DATELINE CODY, WYOMING

Last night I almost gave up. It wasn't a bad day coming through Idaho. Oh, I got turned around briefly in Boise while trying to find my way to the highway going east, but I was surprised. My previous experience of Idaho with with the northwest corner around Sandpoint which is green and mountainous, covered with coniferous forests, and I thought the rest of it would be pretty much the same. But going south from Lewiston, it became broad, flat meadows separated by mountain spurs. The meadows were planted in crops or given over to cattle, all quite beautiful. To connect one to the next, the road winds through narrow gorges with rushing streams at the bottom.
Then around Boise the hills dry out and begin to resemble the ones in eastern Washington. I took the Interstate out of Boise- eventually- to Mountain Home and found a nice quiet route which would get me to Idaho Falls and then to Grand Teton and Yellowstone. It rained off and on but it was pretty nice anyway. I've been through places like that in the heat of summer, and cool and overcast is my preference.
The side route took me from the Boise plain into the hills where it crossed a track used during the Oregon Trail days. The biggest surprise was the area called the Craters of the Moon. When you first come up to it you can't quite figure out what you are looking at. It is a landscape consisting of heaps of black slag, the remnants of a volcanic event that took place long ago. The earth opened up and poured forth its bowels and they all turned to cinders. It goes for miles and miles, black and desolate. What feeble creatures we humans are compared to that power. Our vaunted modern mastery of nature would vanish like a silly illusion.
This is the West. It's different than the east, different than Europe, different than anywhere. It's no wonder Westerns were so popular. The landscape of the west was always the uncredited star of every great Western movie.
I can't help think of the native peoples who foraged in these areas before Europeans came. This is not meant as an insult to say that they didn't live much differently than human ancestors going back to the old stone age. They weren't able to impose their will on the landscape, they took what they could find, moving from place to place, from season to season according to the whims of nature. Only so much to eat, so populations remained small. Things were changing. One culture on the prairies farmed and built fortress towns. And then the horse came along, and the mythical image of the noble hunter was born. They were just as wild as the prairie wolves, and just as bloodthirsty. They had no use for the pale wasichu who began to show up.

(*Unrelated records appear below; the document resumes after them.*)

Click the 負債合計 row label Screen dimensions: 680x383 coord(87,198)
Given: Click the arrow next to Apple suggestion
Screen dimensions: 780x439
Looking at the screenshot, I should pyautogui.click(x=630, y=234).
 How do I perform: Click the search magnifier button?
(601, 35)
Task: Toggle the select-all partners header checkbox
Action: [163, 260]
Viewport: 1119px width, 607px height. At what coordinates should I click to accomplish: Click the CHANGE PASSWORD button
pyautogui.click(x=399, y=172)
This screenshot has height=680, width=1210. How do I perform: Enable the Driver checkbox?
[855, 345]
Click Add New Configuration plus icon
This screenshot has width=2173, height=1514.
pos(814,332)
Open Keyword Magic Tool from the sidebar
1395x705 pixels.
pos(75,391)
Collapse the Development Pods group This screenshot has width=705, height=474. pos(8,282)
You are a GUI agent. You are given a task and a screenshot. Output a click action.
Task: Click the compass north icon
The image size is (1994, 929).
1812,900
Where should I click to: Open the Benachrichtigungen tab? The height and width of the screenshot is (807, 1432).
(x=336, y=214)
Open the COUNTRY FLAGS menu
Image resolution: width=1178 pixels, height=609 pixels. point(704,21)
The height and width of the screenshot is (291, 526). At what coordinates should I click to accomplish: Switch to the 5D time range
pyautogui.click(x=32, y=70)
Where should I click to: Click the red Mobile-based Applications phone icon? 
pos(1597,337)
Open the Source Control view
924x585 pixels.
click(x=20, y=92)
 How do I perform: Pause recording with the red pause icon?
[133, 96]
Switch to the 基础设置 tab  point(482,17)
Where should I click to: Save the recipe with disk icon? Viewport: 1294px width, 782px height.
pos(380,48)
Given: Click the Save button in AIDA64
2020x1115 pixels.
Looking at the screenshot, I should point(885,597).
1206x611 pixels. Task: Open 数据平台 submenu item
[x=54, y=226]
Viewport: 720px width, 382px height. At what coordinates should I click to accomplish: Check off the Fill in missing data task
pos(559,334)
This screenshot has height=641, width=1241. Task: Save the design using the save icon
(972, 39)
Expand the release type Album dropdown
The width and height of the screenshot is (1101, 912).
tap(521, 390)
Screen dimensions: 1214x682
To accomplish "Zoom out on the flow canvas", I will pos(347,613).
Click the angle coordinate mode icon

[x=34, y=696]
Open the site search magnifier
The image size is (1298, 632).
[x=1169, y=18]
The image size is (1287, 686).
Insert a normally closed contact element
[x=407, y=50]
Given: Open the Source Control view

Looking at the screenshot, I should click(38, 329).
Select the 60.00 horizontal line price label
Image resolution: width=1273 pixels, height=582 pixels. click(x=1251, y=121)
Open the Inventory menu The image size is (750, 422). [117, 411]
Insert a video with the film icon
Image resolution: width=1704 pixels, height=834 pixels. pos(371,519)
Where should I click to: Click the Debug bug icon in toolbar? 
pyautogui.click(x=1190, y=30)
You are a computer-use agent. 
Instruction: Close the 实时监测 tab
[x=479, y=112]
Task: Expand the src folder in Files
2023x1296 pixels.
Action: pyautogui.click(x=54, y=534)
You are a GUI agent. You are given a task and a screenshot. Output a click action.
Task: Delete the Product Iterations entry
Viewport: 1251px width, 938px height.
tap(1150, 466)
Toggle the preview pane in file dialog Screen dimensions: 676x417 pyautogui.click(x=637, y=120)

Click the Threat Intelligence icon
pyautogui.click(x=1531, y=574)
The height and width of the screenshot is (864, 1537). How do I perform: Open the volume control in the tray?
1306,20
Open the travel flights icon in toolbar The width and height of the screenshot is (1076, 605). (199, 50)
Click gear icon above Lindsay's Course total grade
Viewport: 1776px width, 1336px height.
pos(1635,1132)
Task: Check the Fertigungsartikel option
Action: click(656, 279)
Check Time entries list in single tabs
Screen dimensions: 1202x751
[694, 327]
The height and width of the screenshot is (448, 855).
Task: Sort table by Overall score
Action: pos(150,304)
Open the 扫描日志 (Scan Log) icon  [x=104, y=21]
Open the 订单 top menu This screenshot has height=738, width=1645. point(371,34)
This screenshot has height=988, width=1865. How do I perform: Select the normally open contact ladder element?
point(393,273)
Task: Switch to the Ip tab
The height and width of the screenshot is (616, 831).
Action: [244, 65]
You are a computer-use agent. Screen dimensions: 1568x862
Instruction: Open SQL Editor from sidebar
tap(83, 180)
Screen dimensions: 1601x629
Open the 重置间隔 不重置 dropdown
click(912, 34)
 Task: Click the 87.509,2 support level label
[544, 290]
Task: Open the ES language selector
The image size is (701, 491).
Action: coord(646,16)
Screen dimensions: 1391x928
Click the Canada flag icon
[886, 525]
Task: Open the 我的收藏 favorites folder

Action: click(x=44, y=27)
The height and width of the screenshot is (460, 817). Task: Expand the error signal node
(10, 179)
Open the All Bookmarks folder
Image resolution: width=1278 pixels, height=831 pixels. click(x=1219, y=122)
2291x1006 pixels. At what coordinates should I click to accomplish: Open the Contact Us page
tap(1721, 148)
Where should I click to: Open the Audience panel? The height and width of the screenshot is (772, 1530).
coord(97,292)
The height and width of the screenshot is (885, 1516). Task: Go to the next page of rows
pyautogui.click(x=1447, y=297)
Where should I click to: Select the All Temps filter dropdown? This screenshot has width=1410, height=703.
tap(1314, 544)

But once the Old World impinged on them the game was up. If it hadn't been the Europeans, sooner or later it would have been Chinese or Arabs. Or if not, then the Aztecs or their successors would eventually have ended the bison hunt.
I meant to stop for the night on the other side of Idaho Falls on the way to Grand Teton, but this time I ended up on the road going to West Yellowstone. Oh, well, I sighed. Might as well take what comes. It was getting late. And then the skies opened up. It poured all night. I couldn't find a campground in the dark and so I parked next to a paint store in Ashton and spent a miserable night. This morning the rain had stopped but I very nearly turned tail and went home. I'm getting too old for this.
But here I am in Cody, and Yellowstone was awesome.